The Barney Mansion's stained glass windows were moved to a house in Palmer, Massachusetts, where the demolition contractor lived at the time. The mausoleum of Barney's son and a carriage house still survive from the estate, along with many remnants of an extensive arboretum and water gardens planted by Barney around 1900. The developer of the Forest Park neighborhood continued this theme by planting many specimen trees, especially around Magnolia Terrace. This historic neighborhood with many fine examples of Victorian houses abuts the park on the north, while a small enclave of Springfield's stately brick colonial homes and the town of Longmeadow, Massachusetts borders the park to the south.

==Attractions==
Among the Forest Park's notable year-round attractions are the Forest Park Zoo, which features large cats, monkeys, birds, and a number of other "exotic and indigenous animals"; several playgrounds; Porter Lake; an ice hockey and ice-skating rink, Cyr Arena; several baseball diamonds and a grandstand; a rose garden; a bocce court; a lawn bowling court; basketball and tennis courts; an aquatic garden (in the Asian style); numerous promenades; a beach volleyball court; several wooded groves; picnic areas; America's first public swimming pool (1899); ponds with various waterfowl; an exhibit of ancient dinosaur tracks, and an eternal flame that burns 24 hours a day honoring President John F. Kennedy.

The ruggedly contoured valley of Pecousic Brook occupies more than half of the south side of the Forest Park. This area has been left largely Naturalist in style, although it features many walking trails and a few bridges. This network of trails includes the Meadowbrook Ravine Trail, accessible near Barney Pond, and is a wide, well-traveled path with outlets to the Forest Park neighborhood of Springfield.

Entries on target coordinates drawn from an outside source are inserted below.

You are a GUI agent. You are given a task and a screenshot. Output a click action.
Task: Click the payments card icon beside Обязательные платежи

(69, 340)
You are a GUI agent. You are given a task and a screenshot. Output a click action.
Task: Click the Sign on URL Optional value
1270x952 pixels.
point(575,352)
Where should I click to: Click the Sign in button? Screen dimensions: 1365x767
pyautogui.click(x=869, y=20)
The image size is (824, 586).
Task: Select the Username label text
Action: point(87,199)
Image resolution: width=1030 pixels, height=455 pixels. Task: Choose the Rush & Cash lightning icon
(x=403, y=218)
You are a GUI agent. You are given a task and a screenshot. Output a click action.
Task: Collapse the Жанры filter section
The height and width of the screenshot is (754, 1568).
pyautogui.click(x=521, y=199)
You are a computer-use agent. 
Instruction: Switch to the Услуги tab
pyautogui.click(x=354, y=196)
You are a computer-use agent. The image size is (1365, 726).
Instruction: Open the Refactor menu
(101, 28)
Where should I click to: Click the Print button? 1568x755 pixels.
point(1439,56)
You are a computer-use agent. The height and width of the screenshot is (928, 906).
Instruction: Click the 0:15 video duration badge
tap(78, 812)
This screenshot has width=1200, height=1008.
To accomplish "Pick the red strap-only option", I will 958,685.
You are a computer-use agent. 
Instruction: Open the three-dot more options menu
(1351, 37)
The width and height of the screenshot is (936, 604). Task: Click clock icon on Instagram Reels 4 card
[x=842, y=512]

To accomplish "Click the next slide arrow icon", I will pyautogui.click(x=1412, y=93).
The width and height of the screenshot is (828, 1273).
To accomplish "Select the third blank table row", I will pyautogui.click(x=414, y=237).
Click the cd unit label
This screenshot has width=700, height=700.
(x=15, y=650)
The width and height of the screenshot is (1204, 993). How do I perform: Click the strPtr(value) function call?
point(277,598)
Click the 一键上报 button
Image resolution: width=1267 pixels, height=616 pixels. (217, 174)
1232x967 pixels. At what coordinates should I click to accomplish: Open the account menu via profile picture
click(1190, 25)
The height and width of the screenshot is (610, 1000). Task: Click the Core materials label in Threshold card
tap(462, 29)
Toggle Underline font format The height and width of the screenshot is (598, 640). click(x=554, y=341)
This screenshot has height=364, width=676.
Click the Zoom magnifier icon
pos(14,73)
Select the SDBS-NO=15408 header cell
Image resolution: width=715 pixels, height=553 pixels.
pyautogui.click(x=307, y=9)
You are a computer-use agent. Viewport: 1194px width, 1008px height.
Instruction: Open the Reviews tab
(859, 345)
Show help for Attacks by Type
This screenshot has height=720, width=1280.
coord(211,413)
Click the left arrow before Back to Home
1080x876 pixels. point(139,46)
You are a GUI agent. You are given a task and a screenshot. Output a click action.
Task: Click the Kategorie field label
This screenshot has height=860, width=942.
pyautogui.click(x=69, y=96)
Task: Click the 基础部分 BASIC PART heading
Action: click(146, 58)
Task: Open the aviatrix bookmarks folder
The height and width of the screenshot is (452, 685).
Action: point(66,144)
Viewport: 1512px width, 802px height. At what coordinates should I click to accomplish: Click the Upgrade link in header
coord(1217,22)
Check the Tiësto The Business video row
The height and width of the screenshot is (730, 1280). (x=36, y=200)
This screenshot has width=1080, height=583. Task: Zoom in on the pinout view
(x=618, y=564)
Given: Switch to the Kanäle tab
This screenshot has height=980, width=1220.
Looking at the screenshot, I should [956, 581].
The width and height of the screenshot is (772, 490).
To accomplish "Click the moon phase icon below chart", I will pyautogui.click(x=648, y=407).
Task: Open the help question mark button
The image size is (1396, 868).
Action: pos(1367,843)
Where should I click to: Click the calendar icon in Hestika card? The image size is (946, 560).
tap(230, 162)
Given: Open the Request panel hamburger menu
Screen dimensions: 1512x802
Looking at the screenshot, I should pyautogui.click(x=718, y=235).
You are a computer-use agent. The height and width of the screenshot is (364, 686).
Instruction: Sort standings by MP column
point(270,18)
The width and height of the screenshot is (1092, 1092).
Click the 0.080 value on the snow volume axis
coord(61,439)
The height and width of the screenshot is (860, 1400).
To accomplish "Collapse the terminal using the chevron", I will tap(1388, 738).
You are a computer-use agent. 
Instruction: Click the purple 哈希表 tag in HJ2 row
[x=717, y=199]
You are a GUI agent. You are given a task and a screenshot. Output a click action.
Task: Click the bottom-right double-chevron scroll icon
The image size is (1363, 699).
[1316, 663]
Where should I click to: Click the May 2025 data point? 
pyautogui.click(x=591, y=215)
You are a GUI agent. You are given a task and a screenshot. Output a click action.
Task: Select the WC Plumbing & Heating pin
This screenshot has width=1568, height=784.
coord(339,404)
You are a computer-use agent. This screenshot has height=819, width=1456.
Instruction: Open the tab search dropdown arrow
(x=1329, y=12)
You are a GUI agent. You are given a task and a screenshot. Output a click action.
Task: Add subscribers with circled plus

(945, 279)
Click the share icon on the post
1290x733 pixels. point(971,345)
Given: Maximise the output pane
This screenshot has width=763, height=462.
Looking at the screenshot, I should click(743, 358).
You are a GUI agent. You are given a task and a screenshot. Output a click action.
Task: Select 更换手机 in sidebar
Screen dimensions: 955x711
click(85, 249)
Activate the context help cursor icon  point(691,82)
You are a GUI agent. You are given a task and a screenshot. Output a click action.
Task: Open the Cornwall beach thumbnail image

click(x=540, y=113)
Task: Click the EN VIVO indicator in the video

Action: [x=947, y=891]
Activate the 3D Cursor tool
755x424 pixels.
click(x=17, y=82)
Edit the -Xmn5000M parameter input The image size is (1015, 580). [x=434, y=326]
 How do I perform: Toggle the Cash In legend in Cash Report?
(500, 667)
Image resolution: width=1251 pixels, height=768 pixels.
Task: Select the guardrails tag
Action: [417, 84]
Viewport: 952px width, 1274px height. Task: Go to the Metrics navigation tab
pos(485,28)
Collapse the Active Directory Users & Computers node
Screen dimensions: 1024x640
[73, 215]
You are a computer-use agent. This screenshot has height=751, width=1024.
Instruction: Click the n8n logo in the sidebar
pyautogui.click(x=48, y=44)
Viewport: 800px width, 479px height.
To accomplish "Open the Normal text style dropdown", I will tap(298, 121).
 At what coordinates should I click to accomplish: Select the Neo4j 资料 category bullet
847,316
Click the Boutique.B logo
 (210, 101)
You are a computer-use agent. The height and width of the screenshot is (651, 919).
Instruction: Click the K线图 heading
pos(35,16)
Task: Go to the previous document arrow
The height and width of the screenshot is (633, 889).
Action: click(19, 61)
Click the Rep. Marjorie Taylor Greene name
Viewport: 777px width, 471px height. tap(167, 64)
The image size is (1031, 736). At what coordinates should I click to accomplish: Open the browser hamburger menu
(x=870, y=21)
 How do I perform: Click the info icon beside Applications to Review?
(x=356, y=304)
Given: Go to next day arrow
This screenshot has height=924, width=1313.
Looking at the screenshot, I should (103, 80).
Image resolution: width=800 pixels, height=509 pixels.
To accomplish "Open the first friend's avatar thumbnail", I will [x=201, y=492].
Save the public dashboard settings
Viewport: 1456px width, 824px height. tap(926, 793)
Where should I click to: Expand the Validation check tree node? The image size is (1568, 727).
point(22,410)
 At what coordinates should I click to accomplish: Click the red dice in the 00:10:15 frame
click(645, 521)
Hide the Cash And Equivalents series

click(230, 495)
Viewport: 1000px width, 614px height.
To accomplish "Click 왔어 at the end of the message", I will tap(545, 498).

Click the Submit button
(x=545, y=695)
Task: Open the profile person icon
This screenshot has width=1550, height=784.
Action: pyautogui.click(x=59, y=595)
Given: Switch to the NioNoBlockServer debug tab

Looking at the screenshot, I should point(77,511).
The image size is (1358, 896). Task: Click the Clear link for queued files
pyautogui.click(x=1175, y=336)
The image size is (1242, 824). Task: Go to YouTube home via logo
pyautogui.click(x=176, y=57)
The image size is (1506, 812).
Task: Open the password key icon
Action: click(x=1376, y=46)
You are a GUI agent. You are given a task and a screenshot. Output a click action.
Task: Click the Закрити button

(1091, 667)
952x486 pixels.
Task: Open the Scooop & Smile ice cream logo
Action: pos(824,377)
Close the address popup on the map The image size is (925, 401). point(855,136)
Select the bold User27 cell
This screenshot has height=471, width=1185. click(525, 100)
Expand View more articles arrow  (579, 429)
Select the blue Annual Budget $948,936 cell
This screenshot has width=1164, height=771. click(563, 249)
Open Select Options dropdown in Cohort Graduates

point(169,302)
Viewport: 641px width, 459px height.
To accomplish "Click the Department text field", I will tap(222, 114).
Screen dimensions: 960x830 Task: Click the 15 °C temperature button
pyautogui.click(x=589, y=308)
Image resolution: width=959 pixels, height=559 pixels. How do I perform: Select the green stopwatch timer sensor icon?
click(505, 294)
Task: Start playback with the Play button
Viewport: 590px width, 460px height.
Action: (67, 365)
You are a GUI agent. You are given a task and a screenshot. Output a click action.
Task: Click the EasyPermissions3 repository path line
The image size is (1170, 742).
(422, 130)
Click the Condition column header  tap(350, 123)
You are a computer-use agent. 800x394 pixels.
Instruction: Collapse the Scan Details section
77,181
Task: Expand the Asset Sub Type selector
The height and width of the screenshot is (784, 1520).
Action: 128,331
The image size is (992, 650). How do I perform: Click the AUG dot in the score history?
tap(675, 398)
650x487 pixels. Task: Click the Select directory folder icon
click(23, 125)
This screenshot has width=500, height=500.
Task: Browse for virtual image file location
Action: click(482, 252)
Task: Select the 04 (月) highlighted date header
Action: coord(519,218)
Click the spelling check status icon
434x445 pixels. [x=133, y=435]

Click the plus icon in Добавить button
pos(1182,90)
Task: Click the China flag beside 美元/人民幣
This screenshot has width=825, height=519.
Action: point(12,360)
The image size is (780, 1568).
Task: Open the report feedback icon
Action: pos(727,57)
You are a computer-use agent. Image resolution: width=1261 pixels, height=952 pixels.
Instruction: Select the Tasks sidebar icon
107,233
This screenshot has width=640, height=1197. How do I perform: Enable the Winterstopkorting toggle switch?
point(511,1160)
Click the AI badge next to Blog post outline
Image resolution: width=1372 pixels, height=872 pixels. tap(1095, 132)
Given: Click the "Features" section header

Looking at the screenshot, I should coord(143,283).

The park is also home to many species of birds and wildlife.

The statue at the Route 5 entrance to Forest Park was created by Peter Wolf Toth and is part of the Trail of the Whispering Giants. The statue represents Omiskanoagwiak.

A statue of a golden retriever, Stone Dog II, currently stands between the park's largest playground and the zoo. The statue is a near replica of an older statue (known by Springfield natives and park patrons as Stone Dog), which went missing from the park in 1987. The original Stone Dog dates back to the late 19th century.

Since 1970, the Environmental Center for Our Schools (or ECOS, as it is commonly called) takes all Springfield public school students in grades four through seven on a two-day environmental learning outing in Forest Park. The headquarters of this organization is located in Forest Park.

==Camp STAR==
During Summer, Camp STAR/Angelina is an inclusive camp for children of all abilities, ages 3 to 22 years old. Some of the special needs populations the camp has worked with include: developmental delays, ADD/ADHD, emotional problems, learning disabilities, and visual and hearing impairments. Camp STAR/Angelina is a 6-week summer program. The camp is located on the outskirts of Forest Park off Trafton Road and activities include swimming, sports, games, crafts, field trips and an end of camp variety show.

==Bright Nights==

Bright Nights at Forest Park is a national attraction from Thanksgiving through New Year's Day. It is a lighting spectacle that features time and color coordinated lighting exhibits. Trees and sculptures are decorated to look like various scenes and characters, including many from the works of Springfield native Dr. Seuss. Many scenes are animated; others are simply decorative. One of the spectacles' most elaborate exhibits is a replica of Everett Barney's mansion. Viewers in automobiles queue up to drive for approximately three miles along a meandering path through the park to see the displays.